Currently, roughly 60 to 70 people gather on Fridays for their weekly session with Kann. Half of that sum has been diagnosed with Parkinson's, the other half their spouse or caregiver.
"That's what makes this program so unique," Kann said. "We try to encompass the entire family. A lot of our patients get depressed because of the disease and their inability to do what they used to do. The spouses get depressed too; they need help as well and we don't want to forget about them."
Kann requires that both the patient and spouse (or main caregiver) be present for the initial evaluation. Kann educates both on the basics of PARK and then decides whether or not they should be admitted into his treatment program.
"The best part about the program here is that it's free," Kann said. "If you start asking people for money then they aren't going to come, and our main objective is to get as many people here as possible. Vancrest understands that; they see the importance of that and that's huge."

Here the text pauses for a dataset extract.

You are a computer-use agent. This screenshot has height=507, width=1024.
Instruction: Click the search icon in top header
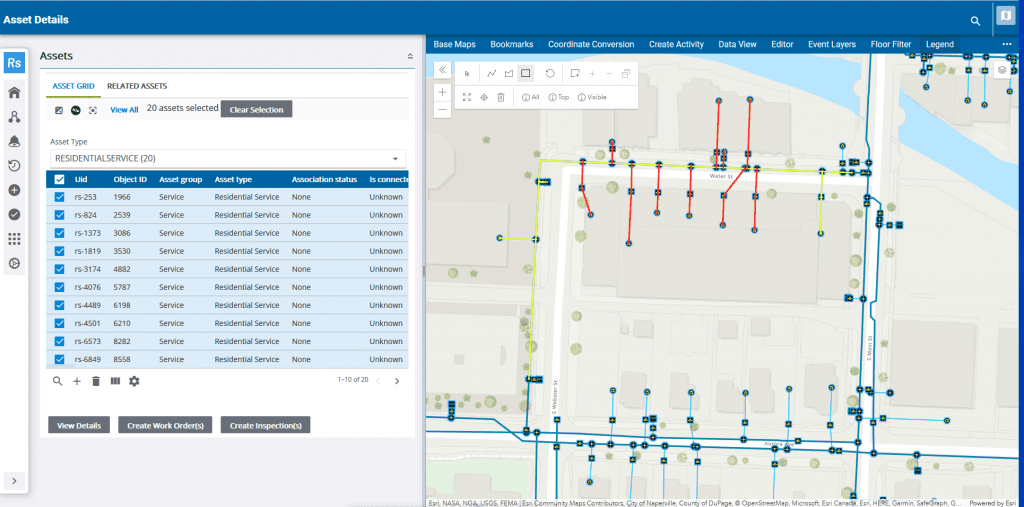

Today the class spends the entire hour critiquing each other as one by one they stand and walk across the room. Ed is the first, brave candidate, but more are to follow. Together the class shouts out what they notice about Ed's walk; the positives first. Compliments such as picking up his feet, good posture and not shuffling are shared.
Kann asks Ed to now try the same exercise with his walker, and the class easily sees how much more agile he is with the aid.
"Alright Ed, try to lift your left leg a little higher," Kann said. "Your steps aren't even. Lift that leg! Don't fiddle around!"
Ed, holding on to his walker, lifts his left leg much higher than before, evening out his stride and demonstrating a perfect walk.
"See! Look at that!" Kann said. "He's been holding out on us!"
Kann emphasizes that the main object is to practice safety.
"My job is essentially to keep them off the floor," he said. "Parkinson's is a nuisance, but falling and breaking a bone makes things much more challenging. I want to give them all the techniques I can to keep them from falling."
According to Kann, pride is often what keeps most patients from using a cane or walker. Throughout today's session, Kann reiterates that walkers and canes should be used when necessary to create the safest environment possible.
Grabbing a walker from the corner, Kann says, "Look at this thing! This is the Cadillac of walkers. If we could just get headlights and turn signals on these ..."
"And a horn!" adds class member Barbara Stroh.
The camaraderie between classmates is apparent, and Kann attributes that to the longevity of PARK.
"Some of these people have been here for 16, 17 years," he said. "and a lot aren't much worse off than when they came in."
Over the years Kann has made several improvements to his program. PARK started as a simple treatment plan with various exercises, but soon added portable stairs and a bed to help patients practice two of the most challenging activities. Kann also began to videotape his patients; playing the tapes back to the class so that it was evident what was working and what still needed improvement. Most recently, Kann began roping off a section of the Vancrest parking lot so that the patients could work on getting in and out of vehicles.
"That's the most important thing," Kann said. "They need to stay active. Sitting around and watching TV only makes their situation worse. Getting out and going for a walk, visiting a friend, going out to eat - those are the things that are going to help their disease."
Kann said the best part about his job is the end result.
"We're helping people to be as functional as possible, not for days, weeks, or months, but for years," he said.
After 20 years of serving as the program director for PARK, Kann's passion for his patients and determination to combat Parkinson's is still thriving.
"There's no cure," Kann said, "but we have this."